Why 2019 might not be a repeat of 2017’s snap election

‘This time is different’ is rarely solid analysis. That’s troubling news for Boris Johnson’s Conservatives, who will need to carve out an exception to this rule if they are to succeed in the coming election. 

The Tories’ 2019 strategy, like their 2017 campaign before it, hinges on winning Labour-held seats in pro-Leave constituencies to offset expected losses elsewhere. The problem is that when Theresa May went to the country two years ago with the message “every vote for me will strengthen my hand,” she found it amputated instead. The question now is whether enough has changed to let Johnson escape the same fate.

The Conservatives hope their lack of hubris this election cycle will help deliver the victory that eluded them two years ago, as well as the apparent collapse in Labour’s support. This too bears a superficial resemblance to 2017: when Theresa May called her snap election, the Tories led Labour by over 15 percentage points, about the same margin they enjoy in the polls now. But this time is different in one important respect. Before the 2017 election around 40% of Britons reported satisfaction with Labour leader Jeremy Corbyn. That number is down to 15% now, and Corbyn is underwater even among his own supporters, per recent polling by according to Ipsos-mori.

Internal strife and the loss of their coalition partners in the DUP also exaggerates the challenge the Tories face. Boris Johnson must win just 8 more seats than May won in 2017. This could prove easier than the Conservatives’ current governing minority would suggest, as there are 41 seats the Tories won as recently as 2010 currently held by opposition MPs (see table). Even assuming the 9 such seats around London stay lost, along with the 8 in the more pro-Remain south east, that still leaves 24 seats spread across pro-Leave regions primed for a Tory takeover, such as Lincoln (Conservative in 2010 and 2015, 56.9% in favor of Leave) and Ipswich (also Conservative in 2010 and 2015, 58.6% in favor of Leave). Those 24 potential gains could compensate for a possible Tory wipeout in Scotland, currently home to 13 Conservative MPs. In this admittedly simplified scenario, Boris Johnson gains 11 seats — enough to secure a majority.

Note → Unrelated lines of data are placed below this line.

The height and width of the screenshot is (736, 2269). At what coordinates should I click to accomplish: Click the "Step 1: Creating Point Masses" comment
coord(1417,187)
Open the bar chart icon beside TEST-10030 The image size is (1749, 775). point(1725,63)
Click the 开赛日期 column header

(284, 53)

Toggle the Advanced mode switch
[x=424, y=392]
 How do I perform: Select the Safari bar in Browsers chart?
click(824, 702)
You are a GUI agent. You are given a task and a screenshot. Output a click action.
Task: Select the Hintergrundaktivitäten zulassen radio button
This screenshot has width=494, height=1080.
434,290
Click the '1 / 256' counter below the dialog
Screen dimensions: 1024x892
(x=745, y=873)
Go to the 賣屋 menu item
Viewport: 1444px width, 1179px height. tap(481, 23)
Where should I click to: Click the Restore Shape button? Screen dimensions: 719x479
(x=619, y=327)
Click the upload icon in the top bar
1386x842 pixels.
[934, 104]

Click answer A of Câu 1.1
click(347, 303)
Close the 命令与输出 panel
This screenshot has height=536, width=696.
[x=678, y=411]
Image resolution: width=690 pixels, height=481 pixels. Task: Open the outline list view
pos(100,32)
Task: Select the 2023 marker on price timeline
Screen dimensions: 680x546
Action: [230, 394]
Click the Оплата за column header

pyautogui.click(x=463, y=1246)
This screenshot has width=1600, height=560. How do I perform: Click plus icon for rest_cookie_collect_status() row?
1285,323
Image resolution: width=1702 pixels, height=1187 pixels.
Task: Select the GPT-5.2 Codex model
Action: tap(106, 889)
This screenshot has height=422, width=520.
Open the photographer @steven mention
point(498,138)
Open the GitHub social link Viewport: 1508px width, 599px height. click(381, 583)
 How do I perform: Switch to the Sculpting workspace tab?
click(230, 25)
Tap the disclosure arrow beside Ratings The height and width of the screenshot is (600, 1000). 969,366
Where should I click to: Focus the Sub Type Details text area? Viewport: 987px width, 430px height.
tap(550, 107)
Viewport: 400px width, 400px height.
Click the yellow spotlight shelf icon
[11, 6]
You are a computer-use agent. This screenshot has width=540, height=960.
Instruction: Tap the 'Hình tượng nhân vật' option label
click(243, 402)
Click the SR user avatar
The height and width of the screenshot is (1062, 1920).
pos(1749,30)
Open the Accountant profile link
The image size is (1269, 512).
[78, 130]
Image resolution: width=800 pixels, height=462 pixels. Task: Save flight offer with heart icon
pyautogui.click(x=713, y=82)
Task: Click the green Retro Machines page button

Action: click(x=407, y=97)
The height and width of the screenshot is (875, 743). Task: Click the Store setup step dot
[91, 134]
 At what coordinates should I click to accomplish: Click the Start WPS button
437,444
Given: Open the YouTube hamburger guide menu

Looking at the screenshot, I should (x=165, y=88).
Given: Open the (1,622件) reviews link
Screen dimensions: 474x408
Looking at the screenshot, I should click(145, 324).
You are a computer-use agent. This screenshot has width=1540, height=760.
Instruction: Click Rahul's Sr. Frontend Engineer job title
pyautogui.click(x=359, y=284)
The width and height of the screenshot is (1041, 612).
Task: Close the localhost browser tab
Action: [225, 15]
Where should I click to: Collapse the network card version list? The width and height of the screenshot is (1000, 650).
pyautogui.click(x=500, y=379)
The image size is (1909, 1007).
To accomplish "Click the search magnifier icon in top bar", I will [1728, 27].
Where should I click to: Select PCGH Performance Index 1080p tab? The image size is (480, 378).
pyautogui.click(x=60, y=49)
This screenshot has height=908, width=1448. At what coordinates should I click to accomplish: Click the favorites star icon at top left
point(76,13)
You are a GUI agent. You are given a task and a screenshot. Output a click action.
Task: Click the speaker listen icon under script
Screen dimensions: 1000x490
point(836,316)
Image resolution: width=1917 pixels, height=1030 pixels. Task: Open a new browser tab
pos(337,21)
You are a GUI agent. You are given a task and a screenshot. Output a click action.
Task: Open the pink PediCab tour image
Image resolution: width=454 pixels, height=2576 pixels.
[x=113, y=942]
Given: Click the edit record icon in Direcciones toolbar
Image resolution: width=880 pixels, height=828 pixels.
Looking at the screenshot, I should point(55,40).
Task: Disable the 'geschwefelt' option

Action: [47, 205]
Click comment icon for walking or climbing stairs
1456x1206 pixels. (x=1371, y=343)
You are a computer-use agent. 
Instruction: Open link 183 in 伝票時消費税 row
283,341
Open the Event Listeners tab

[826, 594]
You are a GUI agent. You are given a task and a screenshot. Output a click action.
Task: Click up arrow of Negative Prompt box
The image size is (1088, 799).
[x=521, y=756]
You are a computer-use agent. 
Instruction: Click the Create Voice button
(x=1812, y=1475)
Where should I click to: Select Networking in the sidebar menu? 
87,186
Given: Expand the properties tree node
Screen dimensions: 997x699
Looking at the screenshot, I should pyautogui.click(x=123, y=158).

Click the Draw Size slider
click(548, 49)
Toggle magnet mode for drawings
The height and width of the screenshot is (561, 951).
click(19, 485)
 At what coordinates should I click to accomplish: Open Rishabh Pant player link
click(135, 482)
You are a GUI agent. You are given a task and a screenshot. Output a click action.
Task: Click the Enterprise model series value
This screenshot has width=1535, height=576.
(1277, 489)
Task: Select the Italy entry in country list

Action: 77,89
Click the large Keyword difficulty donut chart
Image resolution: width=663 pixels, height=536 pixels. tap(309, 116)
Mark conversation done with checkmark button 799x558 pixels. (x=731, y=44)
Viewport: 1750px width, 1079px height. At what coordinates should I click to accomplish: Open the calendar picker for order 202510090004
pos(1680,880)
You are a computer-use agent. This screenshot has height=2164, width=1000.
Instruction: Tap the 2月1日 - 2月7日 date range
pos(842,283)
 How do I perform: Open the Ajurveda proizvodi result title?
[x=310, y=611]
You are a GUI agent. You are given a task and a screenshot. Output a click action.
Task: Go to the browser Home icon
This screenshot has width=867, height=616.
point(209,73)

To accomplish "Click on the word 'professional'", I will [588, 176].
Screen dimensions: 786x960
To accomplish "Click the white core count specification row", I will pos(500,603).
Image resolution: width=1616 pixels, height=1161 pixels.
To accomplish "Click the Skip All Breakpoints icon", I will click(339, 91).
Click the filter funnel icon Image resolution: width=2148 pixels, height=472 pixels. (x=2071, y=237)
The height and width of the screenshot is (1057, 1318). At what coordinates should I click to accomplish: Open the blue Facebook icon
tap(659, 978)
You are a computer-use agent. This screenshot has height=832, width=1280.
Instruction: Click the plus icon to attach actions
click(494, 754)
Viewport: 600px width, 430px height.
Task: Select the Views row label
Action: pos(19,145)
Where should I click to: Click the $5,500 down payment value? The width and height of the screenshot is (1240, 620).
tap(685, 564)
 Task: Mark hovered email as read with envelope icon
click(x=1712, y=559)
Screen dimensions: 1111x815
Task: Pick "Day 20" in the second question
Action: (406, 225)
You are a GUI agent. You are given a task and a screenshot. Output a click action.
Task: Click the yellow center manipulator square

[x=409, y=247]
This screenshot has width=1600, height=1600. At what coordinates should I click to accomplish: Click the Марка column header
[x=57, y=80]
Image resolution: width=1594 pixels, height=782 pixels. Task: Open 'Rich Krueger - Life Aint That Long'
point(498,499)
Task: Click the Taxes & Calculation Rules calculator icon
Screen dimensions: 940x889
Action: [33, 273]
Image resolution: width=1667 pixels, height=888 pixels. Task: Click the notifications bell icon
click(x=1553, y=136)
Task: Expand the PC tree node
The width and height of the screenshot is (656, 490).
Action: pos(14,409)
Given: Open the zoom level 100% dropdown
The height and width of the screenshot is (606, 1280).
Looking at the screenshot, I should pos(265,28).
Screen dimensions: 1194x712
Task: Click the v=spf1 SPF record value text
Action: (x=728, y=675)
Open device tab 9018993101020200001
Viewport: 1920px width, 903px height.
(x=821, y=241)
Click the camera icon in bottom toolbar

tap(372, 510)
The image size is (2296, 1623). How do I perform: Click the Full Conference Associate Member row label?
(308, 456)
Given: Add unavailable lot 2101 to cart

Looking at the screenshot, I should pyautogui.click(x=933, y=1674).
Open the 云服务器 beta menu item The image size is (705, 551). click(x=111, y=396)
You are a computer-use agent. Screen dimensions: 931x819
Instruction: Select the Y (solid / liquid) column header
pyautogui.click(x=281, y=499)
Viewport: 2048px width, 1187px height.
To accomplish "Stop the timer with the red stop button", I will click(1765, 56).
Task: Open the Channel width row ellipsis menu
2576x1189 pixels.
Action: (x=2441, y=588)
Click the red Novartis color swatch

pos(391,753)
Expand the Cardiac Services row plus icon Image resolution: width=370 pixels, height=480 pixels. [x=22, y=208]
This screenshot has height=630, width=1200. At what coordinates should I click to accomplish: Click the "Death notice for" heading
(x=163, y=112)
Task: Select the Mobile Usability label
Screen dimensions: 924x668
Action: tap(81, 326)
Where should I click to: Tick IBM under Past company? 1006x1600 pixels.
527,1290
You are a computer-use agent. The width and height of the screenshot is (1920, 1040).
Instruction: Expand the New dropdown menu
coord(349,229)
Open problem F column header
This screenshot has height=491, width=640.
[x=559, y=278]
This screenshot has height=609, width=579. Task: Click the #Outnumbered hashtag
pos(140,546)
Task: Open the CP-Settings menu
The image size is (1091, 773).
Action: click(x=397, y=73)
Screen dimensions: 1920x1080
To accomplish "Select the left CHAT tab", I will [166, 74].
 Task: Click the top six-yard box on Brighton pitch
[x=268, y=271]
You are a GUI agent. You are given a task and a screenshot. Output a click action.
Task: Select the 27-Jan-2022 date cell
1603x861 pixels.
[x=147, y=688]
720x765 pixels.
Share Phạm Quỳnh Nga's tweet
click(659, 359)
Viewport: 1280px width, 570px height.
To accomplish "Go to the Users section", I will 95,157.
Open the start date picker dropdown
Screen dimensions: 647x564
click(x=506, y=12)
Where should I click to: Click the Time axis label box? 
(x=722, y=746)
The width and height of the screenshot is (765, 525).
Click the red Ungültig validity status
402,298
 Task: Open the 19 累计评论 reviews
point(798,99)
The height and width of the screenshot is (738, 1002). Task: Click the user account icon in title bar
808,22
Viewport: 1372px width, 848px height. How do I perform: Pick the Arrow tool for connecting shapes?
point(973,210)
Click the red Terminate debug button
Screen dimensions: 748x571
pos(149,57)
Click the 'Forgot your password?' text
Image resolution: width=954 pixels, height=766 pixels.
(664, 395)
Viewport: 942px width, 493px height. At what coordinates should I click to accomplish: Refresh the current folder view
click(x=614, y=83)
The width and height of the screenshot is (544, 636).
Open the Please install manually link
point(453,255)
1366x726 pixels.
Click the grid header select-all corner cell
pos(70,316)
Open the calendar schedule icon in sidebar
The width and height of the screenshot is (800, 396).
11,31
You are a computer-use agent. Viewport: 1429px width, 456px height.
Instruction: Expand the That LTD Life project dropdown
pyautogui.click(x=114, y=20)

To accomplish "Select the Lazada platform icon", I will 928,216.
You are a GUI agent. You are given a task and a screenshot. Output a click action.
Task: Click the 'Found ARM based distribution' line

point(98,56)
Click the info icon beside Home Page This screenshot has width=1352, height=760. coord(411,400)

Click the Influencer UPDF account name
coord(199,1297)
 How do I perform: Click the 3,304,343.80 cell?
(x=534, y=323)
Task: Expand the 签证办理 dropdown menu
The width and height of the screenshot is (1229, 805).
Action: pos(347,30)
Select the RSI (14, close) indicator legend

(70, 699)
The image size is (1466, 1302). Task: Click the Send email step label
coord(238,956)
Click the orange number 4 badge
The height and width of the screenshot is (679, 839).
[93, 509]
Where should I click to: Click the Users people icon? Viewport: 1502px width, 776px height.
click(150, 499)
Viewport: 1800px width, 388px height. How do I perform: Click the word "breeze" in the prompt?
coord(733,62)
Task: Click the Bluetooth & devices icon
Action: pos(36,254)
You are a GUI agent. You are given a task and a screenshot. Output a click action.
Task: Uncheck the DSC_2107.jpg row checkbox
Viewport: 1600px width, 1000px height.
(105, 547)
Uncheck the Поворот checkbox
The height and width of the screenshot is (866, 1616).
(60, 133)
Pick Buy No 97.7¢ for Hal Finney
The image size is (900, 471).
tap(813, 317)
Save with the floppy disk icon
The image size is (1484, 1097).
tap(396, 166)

Over three years into an endless divorce process, there are also signs the reliable Labour constituencies May tried and failed to court in 2017 may finally be susceptible to the Conservatives’ charms. Take Ashfield and Bolsover, for example (Leave vote share: 70.8% and 69.8%, respectively). In 2015, Labour took Bolsover by nearly 12,000 votes; in 2017 the margin fell to less than half that. In Ashfield, Labour won by nearly 9,000 votes in 2015; in 2017, just 500. The trend is there, and 2019 may prove to be the inflection point. Even stalwart Remain voices, such as the American Enterprise Institute’s Dalibor Rohac, are now urging a quick end to the saga, an end only the Conservatives promise to deliver: “There is no point in prolonging the agony of divorce. The U.K. must go.”

But divorces have a way of dragging on, especially when the parties involved find it difficult to let go of long-held attachments. And therein lies the risk in running back Theresa May’s failed 2017 strategy. Constituents may want a divorce from the EU, but not if it means renouncing their ancestral support of Labour. “We’re not confident at all,” one senior adviser to Johnson told The Financial Times. “Of course this is a gamble. But it’s the least worst option.”